Part of the additional reserve may go toward the so-called “Hustle,” or “High Speed Swim Lane,” case in which the government prevailed in court contending that the former Countrywide Financial—which B of A bought in 2008—rewarded employees based on the volume of loans produced regardless of their quality. The bank also has additional private-label claims still outstanding on loans originated by B of A, the First Franklin unit of its Merrill Lynch arm and third parties, analysts say.

The additional reserve was “not out of line” with B of A’s pending litigation and settlements, Moszkowski says. Since 2010, B of A has paid an estimated $22 billion in legal settlements. “It’s a good thing to have those reserves built in,” Moszkowski says.

But the bigger challenges for B of A going forward are the same ones that plague other large banks including JPMorgan Chase and Citigroup: sluggish revenues, mortgage declines and a slow U.S. economic recovery.

Net interest margins are stalling at a time when many analysts had hoped they would be widening in a higher interest rate environment. B of A said there is a probability that net interest income would take another hit in the second quarter and rise gradually from there through yearend.

Mortgage originations have been a weak link for all of the top banks in the first quarter. B of A’s home loan originations fell 65% to roughly $9 billion, and the litigation expenses caused its consumer real estate division to post a loss in the quarter of roughly $5 billion.

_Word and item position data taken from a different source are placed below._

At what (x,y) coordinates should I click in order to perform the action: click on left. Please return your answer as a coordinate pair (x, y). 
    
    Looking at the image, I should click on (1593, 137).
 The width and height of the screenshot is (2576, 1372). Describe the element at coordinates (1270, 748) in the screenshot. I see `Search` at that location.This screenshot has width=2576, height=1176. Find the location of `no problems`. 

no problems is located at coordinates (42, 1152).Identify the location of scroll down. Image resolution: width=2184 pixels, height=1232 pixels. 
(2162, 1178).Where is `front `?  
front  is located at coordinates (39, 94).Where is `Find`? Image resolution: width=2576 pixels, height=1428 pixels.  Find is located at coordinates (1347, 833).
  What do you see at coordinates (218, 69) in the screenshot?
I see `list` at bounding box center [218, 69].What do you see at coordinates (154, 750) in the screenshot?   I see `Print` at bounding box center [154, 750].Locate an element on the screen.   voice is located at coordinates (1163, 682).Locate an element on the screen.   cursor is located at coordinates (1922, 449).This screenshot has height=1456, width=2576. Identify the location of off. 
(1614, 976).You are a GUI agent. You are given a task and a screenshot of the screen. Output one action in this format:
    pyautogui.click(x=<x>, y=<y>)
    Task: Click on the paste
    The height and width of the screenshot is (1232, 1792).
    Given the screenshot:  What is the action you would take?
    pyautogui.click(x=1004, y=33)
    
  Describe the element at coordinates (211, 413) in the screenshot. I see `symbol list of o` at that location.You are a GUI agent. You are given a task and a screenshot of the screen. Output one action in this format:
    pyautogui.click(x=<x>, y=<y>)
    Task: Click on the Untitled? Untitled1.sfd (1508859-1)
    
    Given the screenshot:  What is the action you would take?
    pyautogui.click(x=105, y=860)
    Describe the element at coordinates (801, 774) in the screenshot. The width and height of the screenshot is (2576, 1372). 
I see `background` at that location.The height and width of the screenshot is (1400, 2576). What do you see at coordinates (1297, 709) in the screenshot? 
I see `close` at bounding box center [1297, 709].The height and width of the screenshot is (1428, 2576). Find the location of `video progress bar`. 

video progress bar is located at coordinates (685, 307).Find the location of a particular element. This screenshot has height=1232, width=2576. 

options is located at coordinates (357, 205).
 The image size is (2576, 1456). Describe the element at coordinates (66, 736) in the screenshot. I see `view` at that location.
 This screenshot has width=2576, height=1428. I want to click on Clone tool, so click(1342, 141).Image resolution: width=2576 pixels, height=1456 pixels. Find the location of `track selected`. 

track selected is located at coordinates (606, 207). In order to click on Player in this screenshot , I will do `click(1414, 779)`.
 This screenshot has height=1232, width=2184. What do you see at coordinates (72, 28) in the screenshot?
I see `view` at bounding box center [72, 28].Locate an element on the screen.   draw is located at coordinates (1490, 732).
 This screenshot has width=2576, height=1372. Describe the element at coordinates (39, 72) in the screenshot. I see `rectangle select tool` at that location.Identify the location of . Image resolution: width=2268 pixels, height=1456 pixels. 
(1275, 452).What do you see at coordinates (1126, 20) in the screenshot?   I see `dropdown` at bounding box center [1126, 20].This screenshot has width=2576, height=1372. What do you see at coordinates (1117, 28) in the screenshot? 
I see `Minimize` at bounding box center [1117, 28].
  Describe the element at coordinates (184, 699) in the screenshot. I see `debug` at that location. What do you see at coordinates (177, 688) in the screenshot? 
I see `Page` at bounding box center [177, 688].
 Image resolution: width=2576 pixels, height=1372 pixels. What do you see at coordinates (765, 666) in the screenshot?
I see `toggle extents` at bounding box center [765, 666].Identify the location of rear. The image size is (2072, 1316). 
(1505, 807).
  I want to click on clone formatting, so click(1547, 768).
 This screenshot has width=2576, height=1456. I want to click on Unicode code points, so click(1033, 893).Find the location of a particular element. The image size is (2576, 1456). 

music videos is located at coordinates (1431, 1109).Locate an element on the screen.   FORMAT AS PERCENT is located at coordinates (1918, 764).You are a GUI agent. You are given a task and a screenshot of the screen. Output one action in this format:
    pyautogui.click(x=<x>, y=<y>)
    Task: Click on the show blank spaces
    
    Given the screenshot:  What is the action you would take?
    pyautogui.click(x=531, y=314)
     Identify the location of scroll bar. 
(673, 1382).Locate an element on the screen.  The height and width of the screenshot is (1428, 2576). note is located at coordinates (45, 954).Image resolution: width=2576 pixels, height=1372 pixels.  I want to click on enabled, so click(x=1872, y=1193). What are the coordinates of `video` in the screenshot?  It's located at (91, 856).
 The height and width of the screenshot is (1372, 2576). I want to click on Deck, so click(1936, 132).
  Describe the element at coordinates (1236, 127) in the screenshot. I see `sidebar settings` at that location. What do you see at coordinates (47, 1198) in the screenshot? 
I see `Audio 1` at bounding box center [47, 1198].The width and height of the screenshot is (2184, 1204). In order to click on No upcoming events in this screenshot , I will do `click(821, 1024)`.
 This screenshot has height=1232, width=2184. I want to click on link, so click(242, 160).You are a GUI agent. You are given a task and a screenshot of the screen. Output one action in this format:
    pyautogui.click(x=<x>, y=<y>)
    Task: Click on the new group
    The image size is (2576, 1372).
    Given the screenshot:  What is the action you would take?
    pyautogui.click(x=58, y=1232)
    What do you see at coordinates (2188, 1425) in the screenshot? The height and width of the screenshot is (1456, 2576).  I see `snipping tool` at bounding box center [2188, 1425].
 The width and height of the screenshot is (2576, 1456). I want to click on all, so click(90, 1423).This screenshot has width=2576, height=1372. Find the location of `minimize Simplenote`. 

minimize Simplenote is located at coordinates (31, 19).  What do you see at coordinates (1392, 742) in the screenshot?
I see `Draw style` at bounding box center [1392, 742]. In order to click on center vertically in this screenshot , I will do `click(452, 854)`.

Still, Moynihan said B of A has no intention of loosening credit to borrowers or chasing market share, as it has in the past. Instead, it will focus on making home loans to core “mass affluent” customers and will keep many of those loans on its balance sheet.

“The days of being 20% market share are far behind us,” Moynihan said. “We’ve gotten down to a $10 billion in originations—we’re comfortable where we are. [Mortgages] will be a smaller business.”

On a call with reporters early Wednesday, Thompson said: “We are not going down-market. On the contrary, we are focusing more and more on those people we have relationships with and a large number of those loans will come on our balance sheet.”

B of A’s shares were down 2%, to $16.03 a share, in late afternoon trading. However, there were some bright spots in its first-quarter results.

B of A reported record asset management fees and strong organic deposit growth.

Average loans and leases rose 11%, to $271.5 billion; there is “good loan demand” for commercial and industrial loans, as well as real estate loans, though fierce competition can cut into margins, Thompson said.

Chargeoffs, delinquencies and allowances for loan losses declined in the first quarter.

Operating units reported revenue and earnings “that were either flat or higher” from a year earlier, Thompson said with little celebration.

“We feel that we’re better positioned than we were coming into 2014,” he said.